If you are dealing just with one dimension (which would be a strange game...) you would be done.
For this to work in higher dimensions, you have to also subdivide the group along the other axis (y in 2d, y and z in 3d), and then re-analyze those groups along every other axis as well. For the 2d case, this means:

1. subdivide along the x-axis
2. subdivide the result along the y-axis.
3. re-subdivide the result along the x-axis.

Those steps are repeated until the recursion depth is reached. This is best shown with some pictures:

All objects are happily separated, no groups are found.

The open/close boundaries of object a and b overlap -
thus both are put into a group.

Even though the intervals of object a and b overlap along the
x-axis, they are still separated along the y-axis.

Subdividing along the x-axis results in one group [A, B, C].
Second pass along y-axis splits the group into [B], [A, C].
Subdividing along the x-axis again splits [A,C], so finally we
get the correct result: [A], [B], [C].

### Interactive demo

This should give you a better idea what RDC does. The value in the input field defines how many objects a group must have to stop recursion. By lowering the number, you actually increase the recursion depth (slower computation). So you tell the algorithm: "try to make smaller groups by subdividing further!". If you set this value to 1, only one object is allowed per group. If you set the value too high (faster computation) you get bigger groups. This can also be seen as a blending factor between brute force comparison and RDC. Usually you have to find a value in between, so that perhaps each group contains 5-10 object to make this algorithm efficient.

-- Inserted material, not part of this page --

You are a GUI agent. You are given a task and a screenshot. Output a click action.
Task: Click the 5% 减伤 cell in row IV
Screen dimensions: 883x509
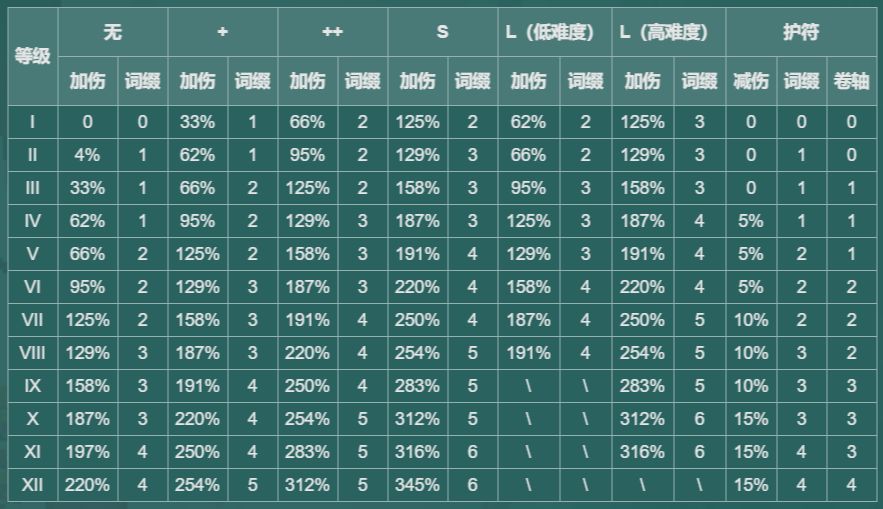click(x=751, y=221)
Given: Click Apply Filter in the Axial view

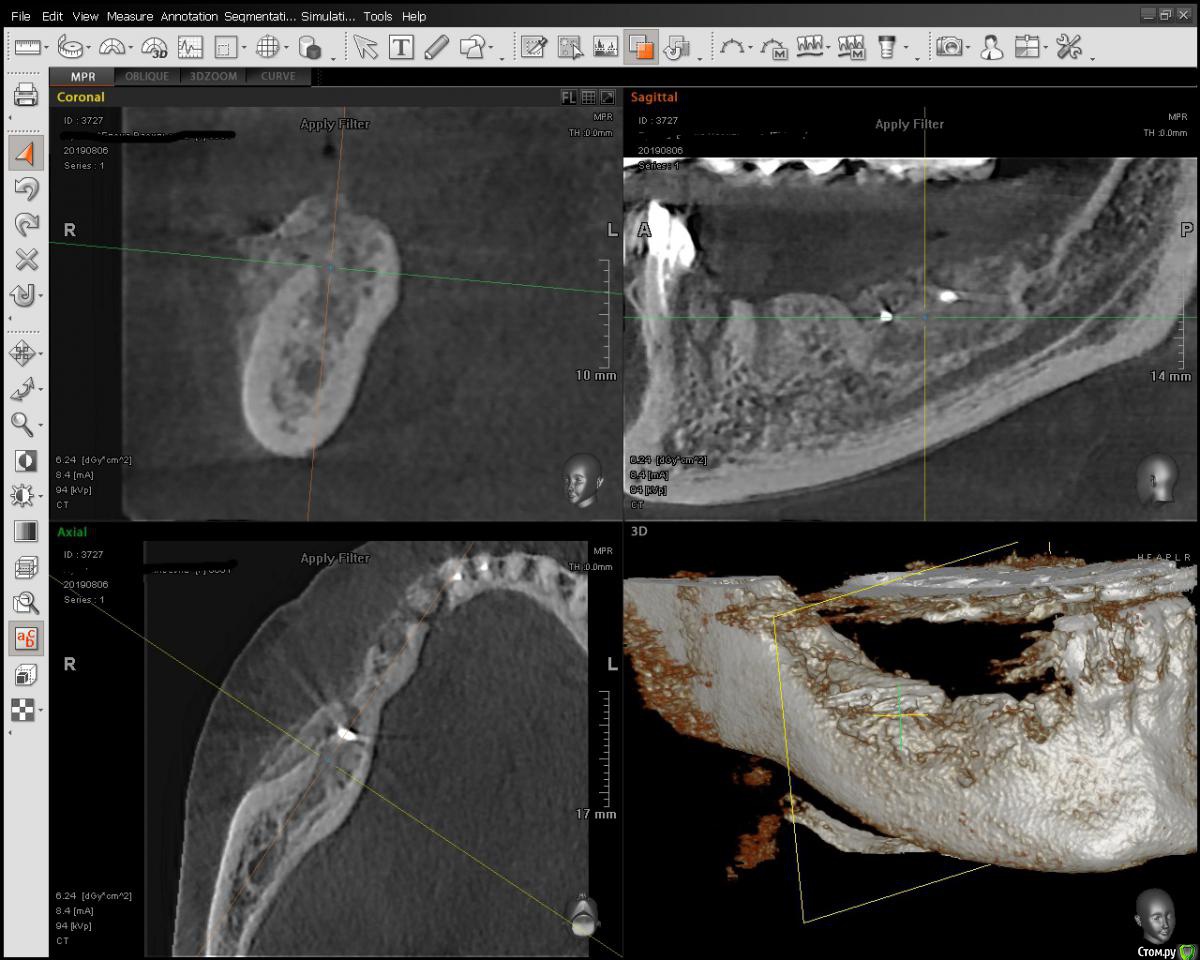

The 's' key toggles snap on/off. This is to show a potential problem that arises when the boundaries of two object share the same position. The sorting algorithm then arbitrary puts both object in a group (e.g. if the open boundary of object is stored before the close boundary of object b in the list), although they aren't colliding, but just touching.
You can resolve the issue in the sorting function, but as we want the algorithm to be as fast as possible, this is not a good idea. Instead, it's best to use a tiny threshold value, which is accumulated to the interval. If the threshold value is positive, the boundaries are 'puffed' in, and object touching each other are not counted as colliding. If the value is negative, touching objects are grouped together and checked for collision later.

'+/-' keys simple increase/decrease the number of objects, and 'd' key toggles drawing of the boundaries, which gets very messy on large number of objects. Green rectangles denote the final computed groups, whereas gray groups are temporary groups formed by the recursive nature of the algorithm and are further subdivided.

Drag the circles around, begin with a small number of object (3-4) and watch what the algo does.

Full screen demo: interactive, animated (Flash Player 9)

### pro's

- recursive dimensional clustering is most efficient if the objects are distributed evenly across the screen and not in collision.

- it is great for static objects since you can precompute the groups and use them as bounding boxes for dynamic objects.

### con's

- the worst case is when all objects are in contact with each other and the recursion depth is very high - the algorithm cannot isolate groups and is just wasting valuable processing time.

- because of the recursive nature the algorithm is easy to grasp, but tricky to implement.

the AVM2 is very fast, so unless you use expensive collision tests or have a large number of objects, a simple brute force comparison with a bounding sphere distance check is still faster than RDC.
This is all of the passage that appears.